Records to use ::

⟨

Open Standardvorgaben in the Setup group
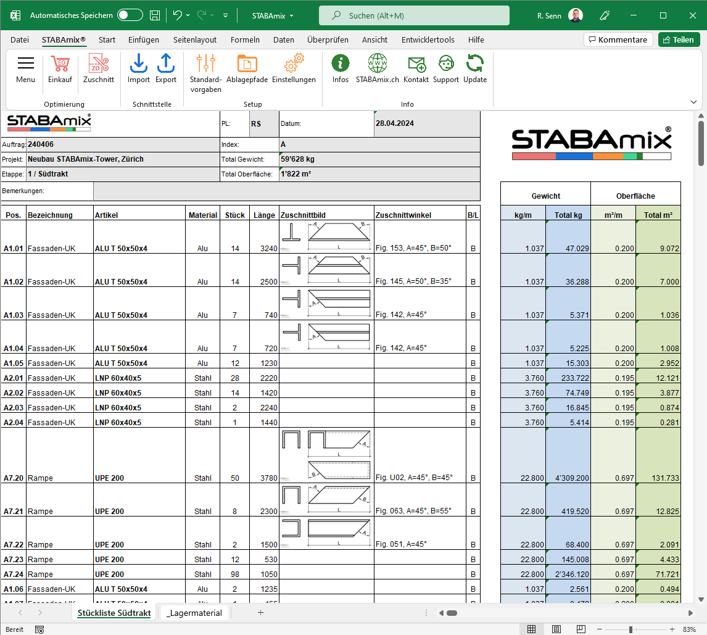This screenshot has width=707, height=635. (x=205, y=70)
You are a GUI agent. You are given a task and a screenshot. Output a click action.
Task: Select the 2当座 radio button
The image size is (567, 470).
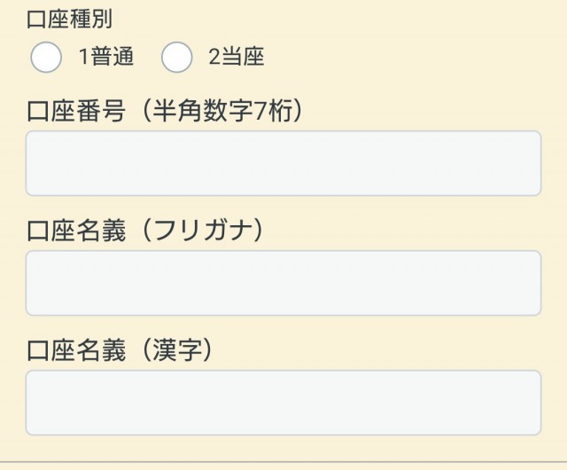(x=176, y=58)
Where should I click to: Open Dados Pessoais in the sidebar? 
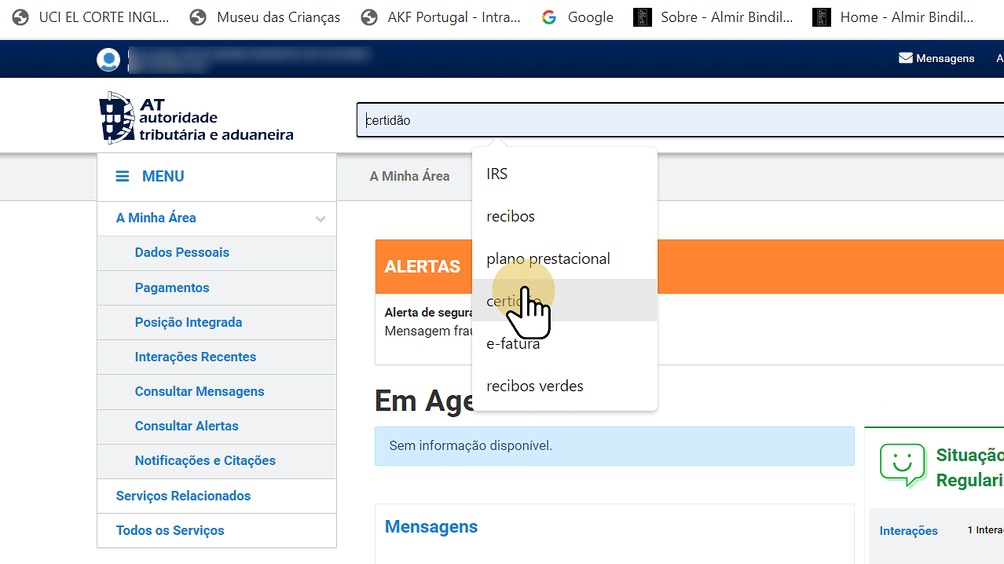(x=182, y=253)
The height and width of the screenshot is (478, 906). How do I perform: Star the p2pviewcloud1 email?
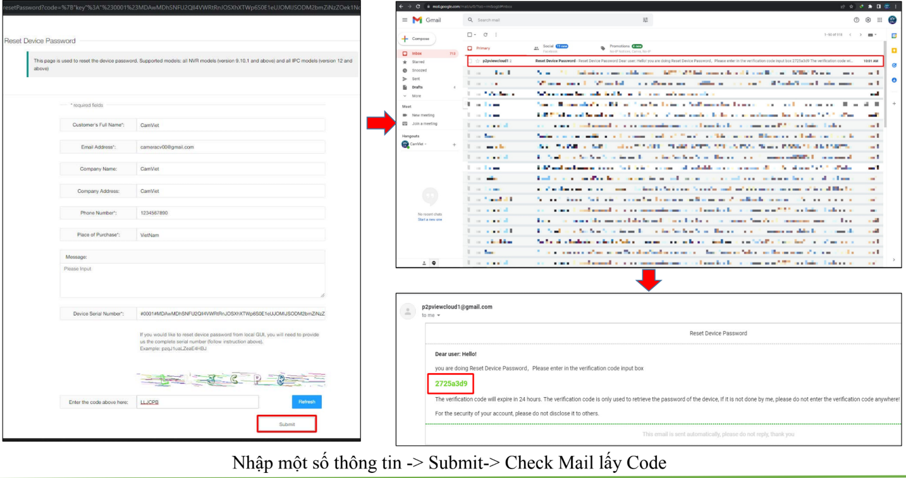[477, 61]
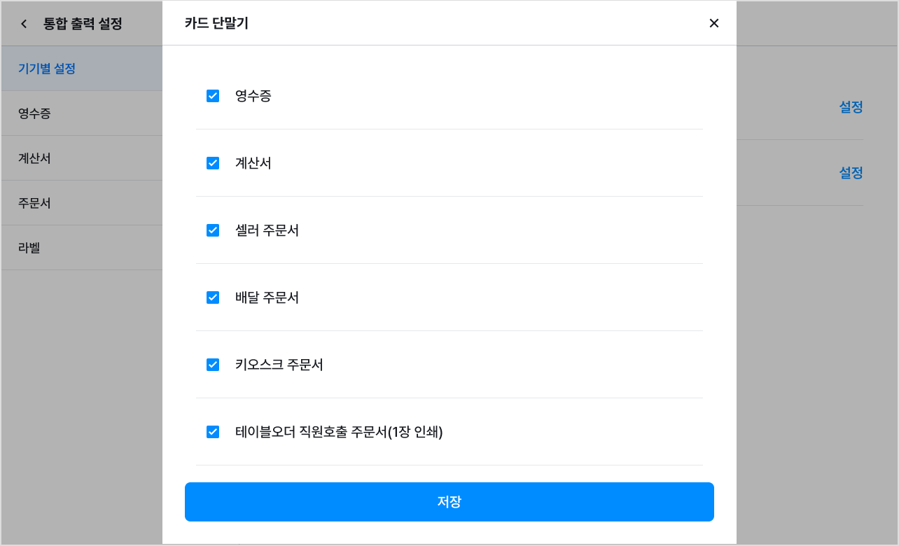This screenshot has height=546, width=899.
Task: Toggle the 배달 주문서 checkbox
Action: 213,298

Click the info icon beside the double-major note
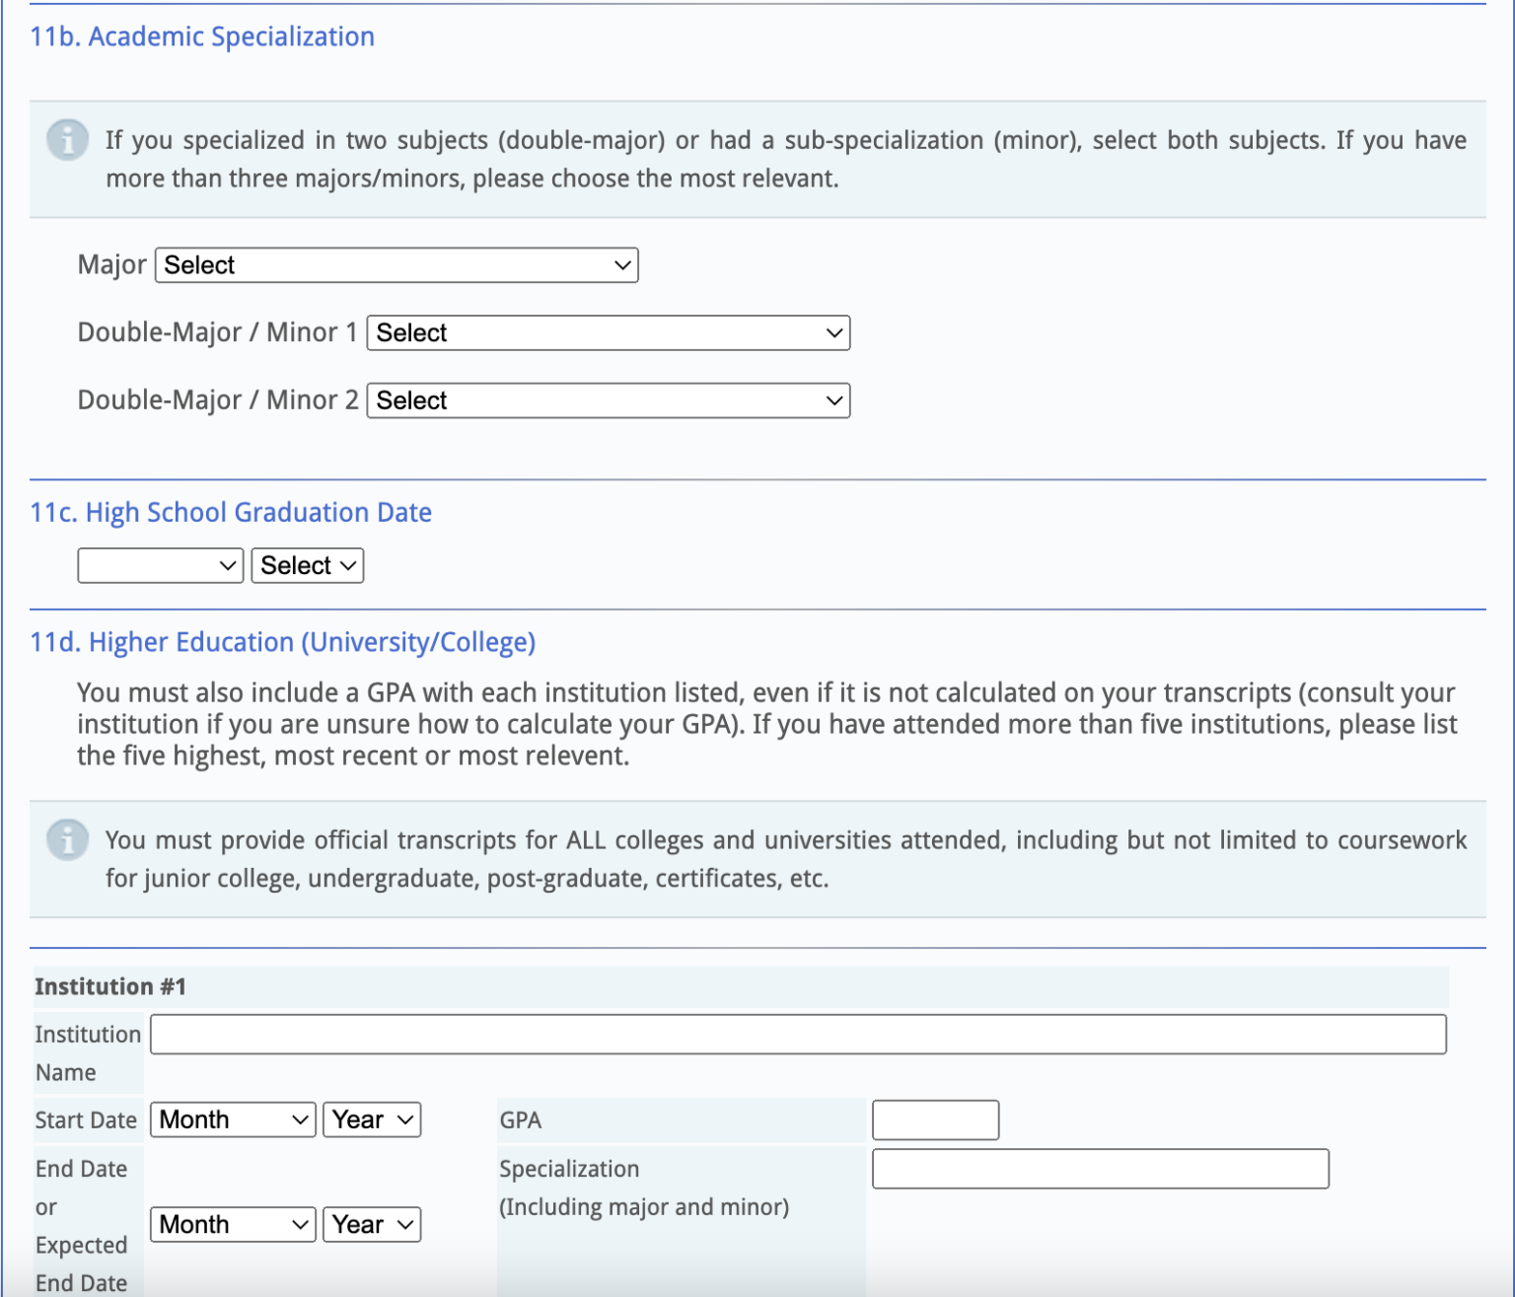[67, 140]
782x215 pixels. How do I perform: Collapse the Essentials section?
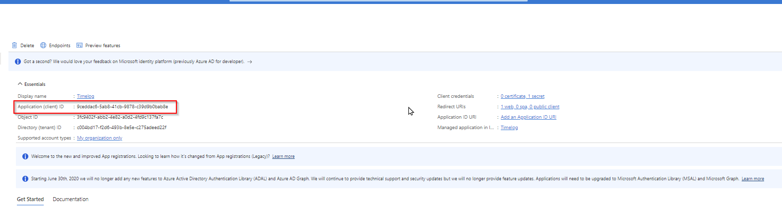pos(20,84)
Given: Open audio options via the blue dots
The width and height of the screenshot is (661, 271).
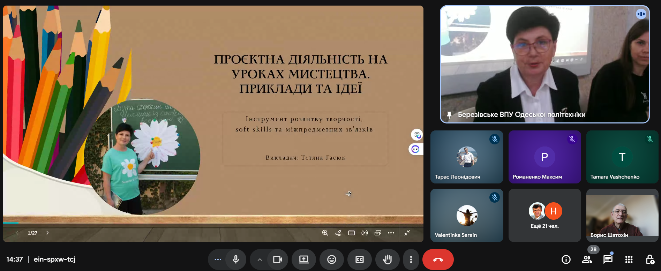Looking at the screenshot, I should tap(218, 259).
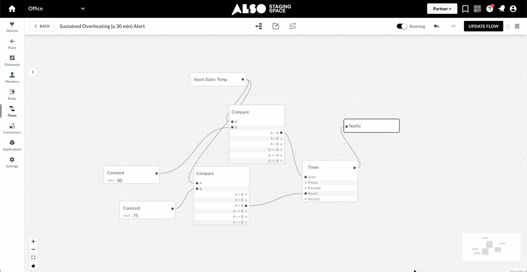Open the help question mark icon
Screen dimensions: 527x272
click(x=490, y=9)
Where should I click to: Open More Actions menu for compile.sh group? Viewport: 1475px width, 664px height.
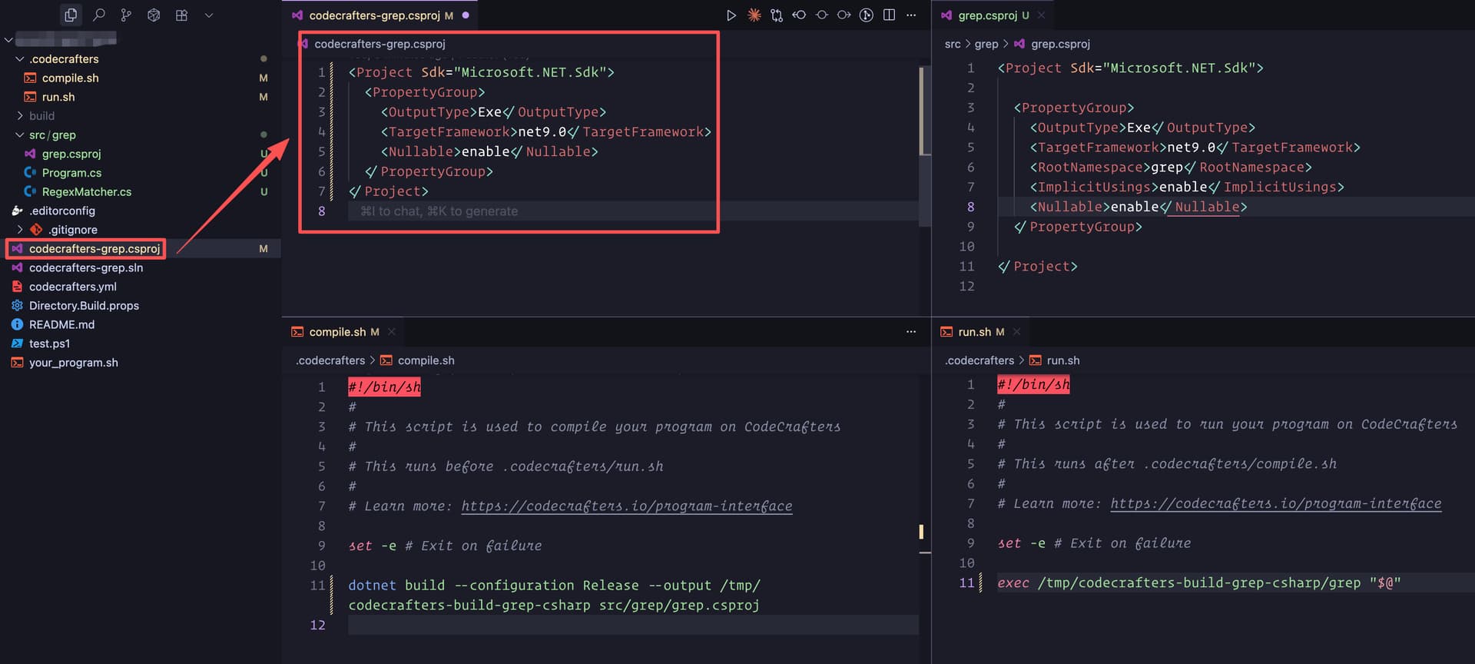tap(910, 332)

⟩

Prompt :: Repeat the records above exactly. Pictures do not belong in the copy.

Your solution ::
Open Standardvorgaben in the Setup group
This screenshot has width=707, height=635. (x=205, y=70)
You are a GUI agent. You are given a task and a screenshot. Output a click action.
Task: Select the 2当座 radio button
The image size is (567, 470).
(x=176, y=58)
Where should I click to: Open Dados Pessoais in the sidebar? 
(x=182, y=253)
The height and width of the screenshot is (478, 906). How do I perform: Star the p2pviewcloud1 email?
[477, 61]
This screenshot has height=546, width=899.
Task: Toggle the 배달 주문서 checkbox
Action: 213,298

Click the info icon beside the double-major note
[67, 140]
782x215 pixels. How do I perform: Collapse the Essentials section?
pos(20,84)
Given: Open audio options via the blue dots
The width and height of the screenshot is (661, 271).
Looking at the screenshot, I should tap(218, 259).
Open the help question mark icon
Screen dimensions: 527x272
click(x=490, y=9)
Where should I click to: Open More Actions menu for compile.sh group? Viewport: 1475px width, 664px height.
tap(910, 332)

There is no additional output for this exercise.